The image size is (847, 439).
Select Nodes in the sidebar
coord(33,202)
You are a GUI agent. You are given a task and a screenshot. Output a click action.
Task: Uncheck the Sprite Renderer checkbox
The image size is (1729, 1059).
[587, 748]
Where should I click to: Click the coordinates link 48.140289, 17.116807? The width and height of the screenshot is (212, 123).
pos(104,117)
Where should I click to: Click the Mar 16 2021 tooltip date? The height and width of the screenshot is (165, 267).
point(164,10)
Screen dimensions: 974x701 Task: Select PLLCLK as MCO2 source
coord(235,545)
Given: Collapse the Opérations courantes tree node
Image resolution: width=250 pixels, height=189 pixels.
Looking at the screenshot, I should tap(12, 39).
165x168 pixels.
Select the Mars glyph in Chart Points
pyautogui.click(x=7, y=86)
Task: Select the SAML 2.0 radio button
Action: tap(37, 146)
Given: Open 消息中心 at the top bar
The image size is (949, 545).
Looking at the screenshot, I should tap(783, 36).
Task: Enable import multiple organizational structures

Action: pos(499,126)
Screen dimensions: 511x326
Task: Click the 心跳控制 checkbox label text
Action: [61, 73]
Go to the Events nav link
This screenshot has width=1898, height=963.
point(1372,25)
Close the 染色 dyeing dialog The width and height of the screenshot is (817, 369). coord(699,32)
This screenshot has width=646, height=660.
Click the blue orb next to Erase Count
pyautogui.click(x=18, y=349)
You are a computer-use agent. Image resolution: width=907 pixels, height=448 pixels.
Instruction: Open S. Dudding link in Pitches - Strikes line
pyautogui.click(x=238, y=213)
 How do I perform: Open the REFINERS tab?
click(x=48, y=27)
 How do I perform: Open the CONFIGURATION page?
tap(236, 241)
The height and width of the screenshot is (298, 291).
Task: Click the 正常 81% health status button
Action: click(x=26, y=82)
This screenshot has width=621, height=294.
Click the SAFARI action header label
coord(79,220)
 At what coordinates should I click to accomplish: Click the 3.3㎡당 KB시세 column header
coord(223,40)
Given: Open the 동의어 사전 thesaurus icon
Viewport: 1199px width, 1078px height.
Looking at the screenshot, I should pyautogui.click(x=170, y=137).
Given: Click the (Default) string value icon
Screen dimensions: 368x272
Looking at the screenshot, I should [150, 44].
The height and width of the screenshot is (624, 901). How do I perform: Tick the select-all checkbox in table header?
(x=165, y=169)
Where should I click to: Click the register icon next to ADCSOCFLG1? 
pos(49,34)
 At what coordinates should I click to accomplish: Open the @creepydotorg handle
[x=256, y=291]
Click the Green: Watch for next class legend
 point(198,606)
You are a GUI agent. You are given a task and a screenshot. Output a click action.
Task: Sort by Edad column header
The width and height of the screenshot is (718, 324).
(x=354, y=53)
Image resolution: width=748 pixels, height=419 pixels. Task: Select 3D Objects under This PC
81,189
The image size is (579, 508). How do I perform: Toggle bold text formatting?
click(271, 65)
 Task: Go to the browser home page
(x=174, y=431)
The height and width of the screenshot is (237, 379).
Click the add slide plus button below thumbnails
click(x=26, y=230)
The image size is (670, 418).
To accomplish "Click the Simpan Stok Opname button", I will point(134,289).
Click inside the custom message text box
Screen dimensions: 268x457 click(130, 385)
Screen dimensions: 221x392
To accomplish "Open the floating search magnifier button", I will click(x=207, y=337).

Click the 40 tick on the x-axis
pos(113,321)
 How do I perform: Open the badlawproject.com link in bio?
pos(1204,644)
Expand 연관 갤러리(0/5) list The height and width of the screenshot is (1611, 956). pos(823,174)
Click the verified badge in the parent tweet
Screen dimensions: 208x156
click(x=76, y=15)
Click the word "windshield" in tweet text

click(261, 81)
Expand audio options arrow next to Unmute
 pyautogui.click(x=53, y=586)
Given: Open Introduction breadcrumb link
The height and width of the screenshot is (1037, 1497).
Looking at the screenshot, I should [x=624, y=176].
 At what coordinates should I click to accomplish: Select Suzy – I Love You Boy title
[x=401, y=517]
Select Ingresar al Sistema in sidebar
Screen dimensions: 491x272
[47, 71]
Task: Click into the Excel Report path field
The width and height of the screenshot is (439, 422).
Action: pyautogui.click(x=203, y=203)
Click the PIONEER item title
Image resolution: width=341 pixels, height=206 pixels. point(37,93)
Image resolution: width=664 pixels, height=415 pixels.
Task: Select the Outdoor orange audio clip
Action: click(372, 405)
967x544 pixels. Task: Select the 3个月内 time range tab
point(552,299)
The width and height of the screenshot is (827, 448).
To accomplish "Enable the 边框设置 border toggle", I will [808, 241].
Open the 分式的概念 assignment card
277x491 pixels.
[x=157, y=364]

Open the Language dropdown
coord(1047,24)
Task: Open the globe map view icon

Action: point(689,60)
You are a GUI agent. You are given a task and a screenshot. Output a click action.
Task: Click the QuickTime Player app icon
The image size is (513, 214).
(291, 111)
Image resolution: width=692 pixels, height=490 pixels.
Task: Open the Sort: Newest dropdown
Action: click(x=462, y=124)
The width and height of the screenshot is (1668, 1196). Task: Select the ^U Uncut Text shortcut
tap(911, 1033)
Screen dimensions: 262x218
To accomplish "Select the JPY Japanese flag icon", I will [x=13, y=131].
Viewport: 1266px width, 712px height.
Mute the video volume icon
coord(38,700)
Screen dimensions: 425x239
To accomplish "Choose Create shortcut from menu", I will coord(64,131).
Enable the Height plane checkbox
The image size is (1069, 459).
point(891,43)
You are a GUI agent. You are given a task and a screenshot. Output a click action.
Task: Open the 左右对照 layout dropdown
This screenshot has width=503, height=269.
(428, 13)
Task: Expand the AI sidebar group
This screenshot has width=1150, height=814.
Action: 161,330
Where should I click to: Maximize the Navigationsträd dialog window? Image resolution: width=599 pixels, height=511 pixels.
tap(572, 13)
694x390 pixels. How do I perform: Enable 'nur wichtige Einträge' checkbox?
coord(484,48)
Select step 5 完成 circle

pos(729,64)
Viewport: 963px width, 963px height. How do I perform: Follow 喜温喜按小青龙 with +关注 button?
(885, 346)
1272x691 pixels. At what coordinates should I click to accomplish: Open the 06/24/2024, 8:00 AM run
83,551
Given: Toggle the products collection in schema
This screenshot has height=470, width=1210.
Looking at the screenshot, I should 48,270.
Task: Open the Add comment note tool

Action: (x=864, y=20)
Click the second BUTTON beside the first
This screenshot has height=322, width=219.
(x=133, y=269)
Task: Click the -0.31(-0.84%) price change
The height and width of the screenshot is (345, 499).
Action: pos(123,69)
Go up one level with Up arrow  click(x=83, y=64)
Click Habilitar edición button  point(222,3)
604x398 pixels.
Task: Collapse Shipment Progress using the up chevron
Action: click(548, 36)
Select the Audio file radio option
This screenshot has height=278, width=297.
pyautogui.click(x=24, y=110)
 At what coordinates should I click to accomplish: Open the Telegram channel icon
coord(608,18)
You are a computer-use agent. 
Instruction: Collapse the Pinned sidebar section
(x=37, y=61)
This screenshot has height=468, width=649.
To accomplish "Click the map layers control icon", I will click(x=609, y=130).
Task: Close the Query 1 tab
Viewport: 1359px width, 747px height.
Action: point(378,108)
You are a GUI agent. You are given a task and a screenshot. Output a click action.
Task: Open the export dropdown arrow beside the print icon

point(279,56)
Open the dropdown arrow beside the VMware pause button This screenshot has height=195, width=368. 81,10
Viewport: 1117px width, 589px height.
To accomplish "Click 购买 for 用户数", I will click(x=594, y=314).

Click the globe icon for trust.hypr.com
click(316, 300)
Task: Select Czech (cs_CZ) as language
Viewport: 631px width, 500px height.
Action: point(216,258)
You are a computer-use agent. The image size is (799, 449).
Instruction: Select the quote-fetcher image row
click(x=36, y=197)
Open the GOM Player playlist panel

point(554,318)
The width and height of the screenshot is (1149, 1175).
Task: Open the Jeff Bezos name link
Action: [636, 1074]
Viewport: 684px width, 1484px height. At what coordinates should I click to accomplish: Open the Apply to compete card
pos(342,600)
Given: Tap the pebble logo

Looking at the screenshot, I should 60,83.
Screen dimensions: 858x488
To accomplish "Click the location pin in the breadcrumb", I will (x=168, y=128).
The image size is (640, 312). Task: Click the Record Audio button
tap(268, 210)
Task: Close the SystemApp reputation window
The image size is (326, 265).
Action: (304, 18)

--------------------------------

Return each line of the listing above that contains the word "beside". Treat case as significant.

__FULL RESPONSE__.
Click the second BUTTON beside the first
Task: Open the export dropdown arrow beside the print icon
Open the dropdown arrow beside the VMware pause button This screenshot has height=195, width=368. 81,10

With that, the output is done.